Shawn: Let's get started.
... the first document we will consider is how to transition your web site.

How to Transition Your Web Site from WCAG 1.0 to WCAG 2.0

<shawn> <http://www.w3.org/WAI/EO/Drafts/transition1to2/transition1to2>

Shawn: Let's start with Anna's comment about transitioning. We had talked about that
... We were considering whether or not to say transition and say something like upgrade. Something besides upgrade? Do you like that?

Henny: I think upgrade is a better word here.

Shawn: Anyone else have a brainstorm here?

Wayne: Move?

Shawn: How to move?

Henny: What about update?

<shawn> How to update your Web Site from WCAG 1.0 to WCAG 2.0

Shawn: Any other brainstorms?

<shawn> How to Move Your Web Site from WCAG 1.0 to WCAG 2.0

Sharron: What did we not like about transitions?

Anna: Transition has a certain connotation. Upgrade is a less suitable word, because of less change as a meaning.

William: One thing I gather from Anna's comment. You do not say WCAG 1 to 2, but just upgrade your web site.

Shawn: This document is meant to focus on people who have done WCAG 1.0. We have another one "Improving the Accessibility of Your Web Site" for newbies to ask basic questions http://www.w3.org/WAI/impl/improving.html

Wayne: If you have done 1.0 especially Priority 2, you are probably within easy success status for AA. Really easy success criteria from WCAG 2. If you have done WCAG 1 you are in good shape for 2

Shawn: It is always good to get across in the title. We have a beta for the web site. Change color for contrast sufficiency. One duplicate id's. And that is it. We do have confidence that for some sites for 1.0 there is little change for 2.0.
... good point we have a document from the start. Done 1.0 and work now with 2.0. The message from the beginning. Done 1.0 you have very little do. What in the title would help that?

William: Tweak?

Shawn: Good.
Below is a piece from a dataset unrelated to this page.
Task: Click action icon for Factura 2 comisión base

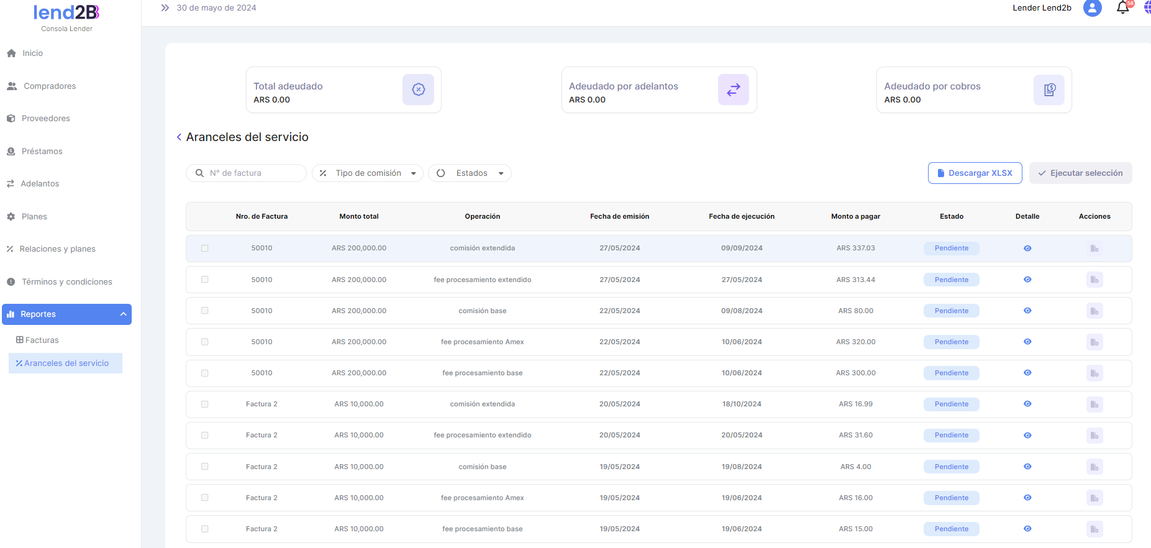Action: click(x=1094, y=467)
I like that.

<shawn> [DRAFT] How to Tweak Your Web Site from WCAG 1.0 to WCAG 2.0

Shawn: Others?
... update, move, tweak, transition.

Wayne: I think update is it.

Anna: Update or upgrade

Sharron: Transition

Doyle: Transition

Wayne: Update.

Jack: Easily transitioned or update.

Lisap: Update.

Yeliz: I think I like transition. or update.

Sharron: I don't feel strongly enough I am happy with update. I don't like upgrade. Doesn't give the sense of what is happening.

Wayne: Gives me a terrible feeling in my stomach.

Sharron: Getting up to the current standard. I like transition. I won't advocate one over the other, however.

Henny: You are building on what is there. Update is about building on what is there. Transition is not strong enough. Upgrade is wrong.

Shawn: Thanks Anna for the discussion. Let's follow up on this thread. Overall on the document do we describe adequately with words and size? If so to organize this may not be a big deal for a lot of sites?

William: After it says checkpoints from 2.0 to success criteria.

Shawn: Yes we are in some places it is not success.

William: Not checkpoints in 2.0.

Shawn: We could say requirements but that is more complicated.

Yeliz: Covered version one not going to take, effort to update to 2.0

Shawn: I'll put a note about that.
... what else?

Wayne: With regard to your question. The transition is not that big a deal.

William: The update?

Wayne: Yes.

Sharron: There is a typo in paragraph two. Minimal work need?

Shawn: Refresh and you'll see the transition update change.

Alan: Third paragraph. Backwards compatible, you can update WCAG 1.0 or 2.0 but should be if you update your site to be compatible with 2.0 it is compatibile with 1.0.

Shawn: Well, that is not quite true.
... WCAG 2 is more flexible in several areas if I just look at 2, I don't meet 1.

Alan: Backwards compatible means you have compatibility with 1.0.

Shawn: I'll make a note to change that.
... what about over all? One of the things I am aware of. Did some edits from before. Was also aware for the WAI site we didn't do any of this technical change instead just did a WCAG 2. Does it make it look more scary than it is?
... Does this make it look too scary?

William: The last sentence in the second bullet is getting into the arena of 'too much information'.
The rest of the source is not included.